When the GUM Gallery opened Mikael Sandblom’s showThe Internal Universe from April 30 to May 29, the exhibition helped establish the tone of Meaford’s newest experimental arts space. The exhibition invited viewers into a shifting terrain between perception and imagination, where familiar forms dissolved into layered visual experiences that seemed to change with time and attention. In keeping with GUM’s conceptual, curiosity-driven ethos, The Internal Universe asked visitors not simply to look at art, but to notice the strange and deeply human act of seeing itself.





We’re looking out a window. The sun has recently set and illuminates the sky from beyond the horizon. Glass that has been invisibly transparent starts to reflect the interior. At first, shadows and outlines are visible, then as the sky darkens, the outside disappears, and the window shows only a dark mirror world of the interior.
‘Mirror / Window’ is a piece that plays with the idea of perception and reflection. The ghostly images of buildings that appear in the sky partly reflect that same sky and within the shadows, reveal their interior.
An old text describes our perception of the world as a limited view through a dark mirror. In the brightness of day, we might think our knowledge is firm; our apprehension is complete. In the twilight you start to doubt what is truly outside and what is a reflection of the inside.

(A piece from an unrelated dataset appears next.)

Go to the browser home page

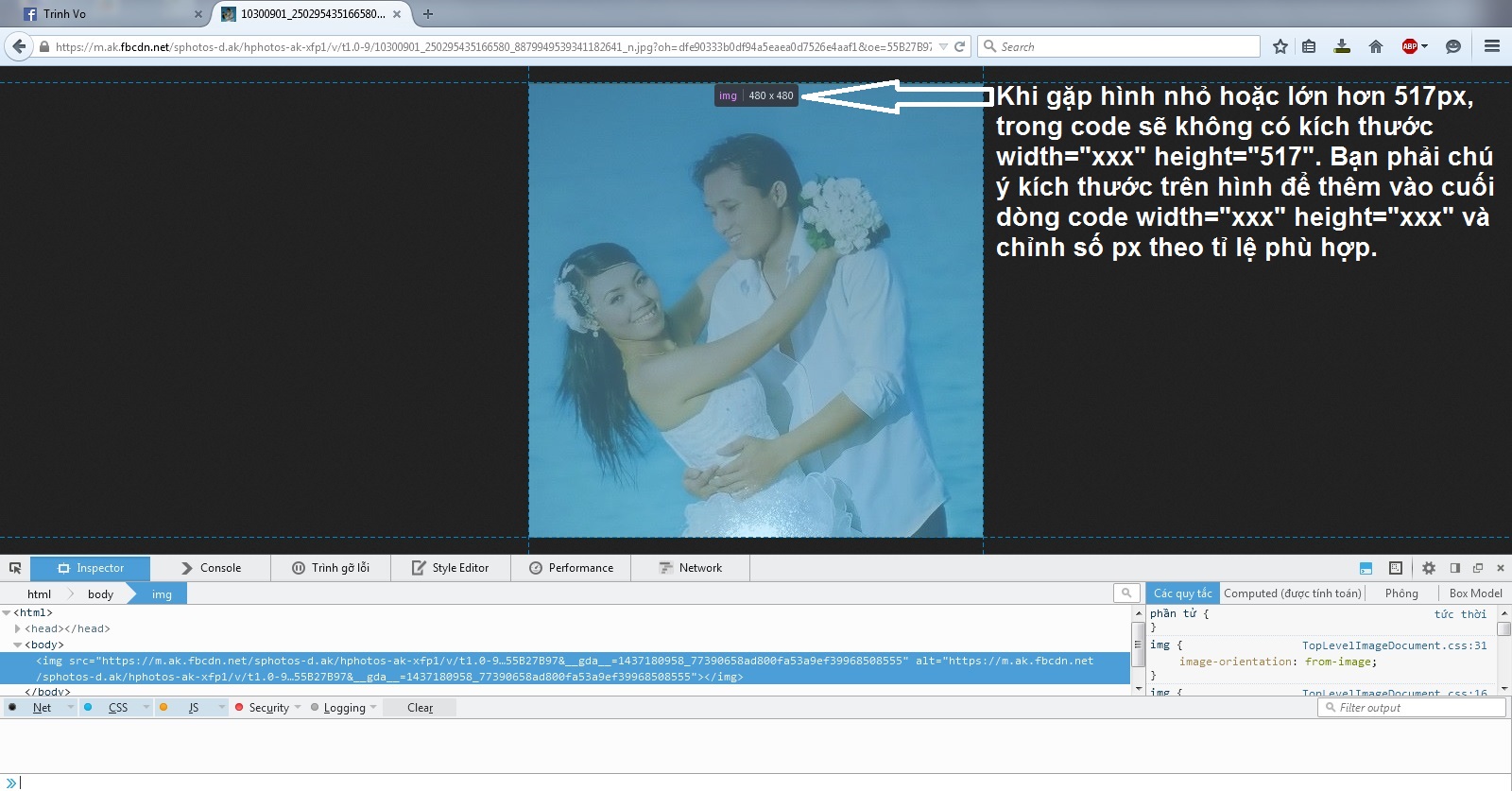pyautogui.click(x=1376, y=46)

We live at the bottom of an ocean of air. It’s 100 km deep. Although we can’t feel it, this ocean is pressing down with 1 kg of weight on every square cm of the earth. This invisible ocean surrounds us. It protects and sustains us. The clouds in this image may be between 5 and 10 km above the surface of the earth – far above us, but still deep down in the ocean.
The cloud outlines look like coast-lines and archipelagos. The act of mapping and diagramming is analogous to how we navigate and make sense of the world. In this image, there is a small ‘lens’ through which we see the clouds in full detail. The remaining peripheral area is filled with partial abstractions. These areas represent how we fill in our limited perception with ideas and constructs. To ‘make sense’ of the world, one inevitably must resort to over-simplifying it.

Antoine de Saint-Exupéry was a pioneer aviator and is best known as the author if ‘The Little Prince’. The life of a pilot was dangerous and Saint-Exupéry had several close calls. Engines were temperamental; navigation instruments and radios were primitive and unreliable.
It was Antoine de Saint-Exupéry’s experience of surviving a crash in the Sahara desert that was the inspiration for the encounter with the Little Prince. The text in this image is an excerpt from the story wherein the prince recounts a visit with the sole inhabitant of a small planet: a geographer who makes maps but considers himself too important to actually visit the places he records.
In this image the clouds are sharp and clear within a small horizon around the plane. Further afield, the image breaks down into map like patterns and abstractions. Saint-Exupéry disappeared over the Mediterranean while on a reconnaissance flight to occupied France. Shown here is a Lockheed P-38, the plane he flew on this final mission. In the sea below, I’ve put a small life raft to help him out after the crash.


The sky, animated by clouds, is an endless, slow-moving drama. It’s a performance with an ambiguous, open-ended script. Clouds invite the mind to conjure wild narratives and to wander in multiple directions. My aim is not merely to portray clouds, but to re-create the experience that inspires those meandering thoughts.
Contradictory geometries materialize and dissipate, while fragments of memory intermingle with imagined structures. The art pieces embody a form of dream logic, positioning you, the viewer, as an active participant in the creative process.

Rather than represent what clouds look like, these paintings re-present what its like to look at clouds.
Allow yourself to become immersed in their geometric complexity, and remain attentive to the unexpected pathways your thoughts may explore.
A circular iris motif overlays layered skies and clouds, with vertical line patterns suggesting both water and atmospheric space. Layered forms and shifting cues create images that never fully settle, inviting you to notice your own mind at work as it constructs meaning. Digitally composed from photography, illustration, and 3D models, the image is printed on coated aluminum.
The circle in the square feels a bit like an eye or a point of focus, but it’s not perfect, it’s slightly incomplete, which matters. It suggests that seeing is never fully stable or resolved. Then you have these layers, maps, diagrams, architecture, clouds, waves, all mixed together. For me, that’s about how we experience the world through both perception and systems of understanding at the same time. So the image isn’t just something you look at, it’s also about how that act of looking is being shaped.
The Internal Universe offered viewers an opportunity to spend time with works grounded in perception, observation, and visual ambiguity. Rather than delivering a fixed interpretation, the exhibition encouraged sustained looking and personal reflection, with images that shifted depending on distance, movement, and attention. As part of GUM Gallery’s growing program, the show contributed to an ongoing effort to bring contemporary, idea-driven art into conversation within Meaford.